We suggest that some of Bradford Hill's criteria are more relevant, or more feasible, to use in neuropsychiatry than others. Demonstration of an association between the causative agent and the outcome, consistency of the findings, a biologic rationale, and the appropriate temporal sequence are all necessary criteria that are feasible to achieve (although not without potential difficulties). The biological gradient, coherence, analogous evidence, and specificity criteria are not necessarily appropriate for neuropsychiatry, but where demonstrable will add to the argument for causation. Experimental evidence is extremely compelling where available, but is limited by ethical concerns. Although some of these criteria have their limitations, systematically applying them is still likely to lead to greater rigor than nonsystematic arguments of causation.

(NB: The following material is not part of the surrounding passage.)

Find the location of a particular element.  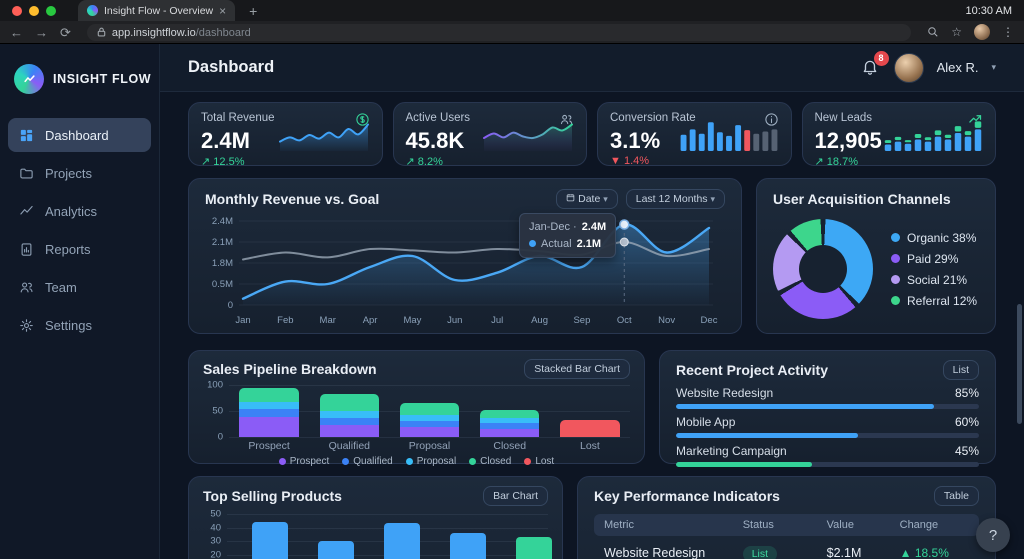

browser-actions: ☆ ⋮ is located at coordinates (970, 32).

This paper has addressed the need for rigorous criteria to establish causation in neuropsychiatry but has not yet addressed the process of establishing an argument of causation. How is it that we finally become convinced that A causes B? Ultimately we need to decide for ourselves, based on our review of the evidence. However, as humans we also value the opinions of others, especially “experts,” and often it is not until a consensus of expert opinion is available that we will accept an argument of causation. Caution is warranted, however, because even experts may be prone to bias. Perhaps nowhere is this more evident than in court, where experts from the two sides may argue with great passion, and often from the same set of facts, as to whether a particular lesion in the brain is responsible for a particular Behavior. Awareness of the criteria for establishing arguments of causation, and of the research strategies (with their limitations) available to address these criteria, lowers our risk of being misled by the “expertise” of others.